Le comparatiste Michel Arouimi, pour sa part, décortique, en le critiquant sévèrement, Alfred Marx et son ouvrage : « La stratégie identitaire de l’Israël antique ». Il n’hésite pas à parler de « parti pris antispirituel ». Se référant à l’histoire ancienne et aux Cananéens, Marx chercherait à accréditer l’idée qu’Israël a dérobé les terres des Palestiniens. Bref, « Marx ne met donc en avant les aspirations spirituelles du judaïsme que pour les ensanglanter ».
On s’attachera plus particulièrement à la contribution de Marie Vidal qui revient sur Vatican II, considérant, in fine, que la célèbre déclaration Nostra Aetate n’occupe qu’une place infime dans les attendus du Concile.

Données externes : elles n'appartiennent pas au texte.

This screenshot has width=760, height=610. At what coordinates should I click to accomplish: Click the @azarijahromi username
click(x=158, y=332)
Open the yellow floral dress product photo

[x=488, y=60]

Le texte de Vatican III comporte seize parties et Nostra Aetate n’occupe que quelques lignes. Pourtant « L’enthousiasme des groupes catholiques de la génération contemporaine de la Shoah a entraîné les Juifs et les personnalités juives à parler de Nostra Aetate comme s’il représentait l’entièreté de Vatican II ». Une mise au point salutaire.
Un excellent numéro de cette belle revue.
Jean-Pierre Allali
(*) Numéro 68 de la Revue Pardès, Éditions In Press, mai 2022, 232 pages, 23 €.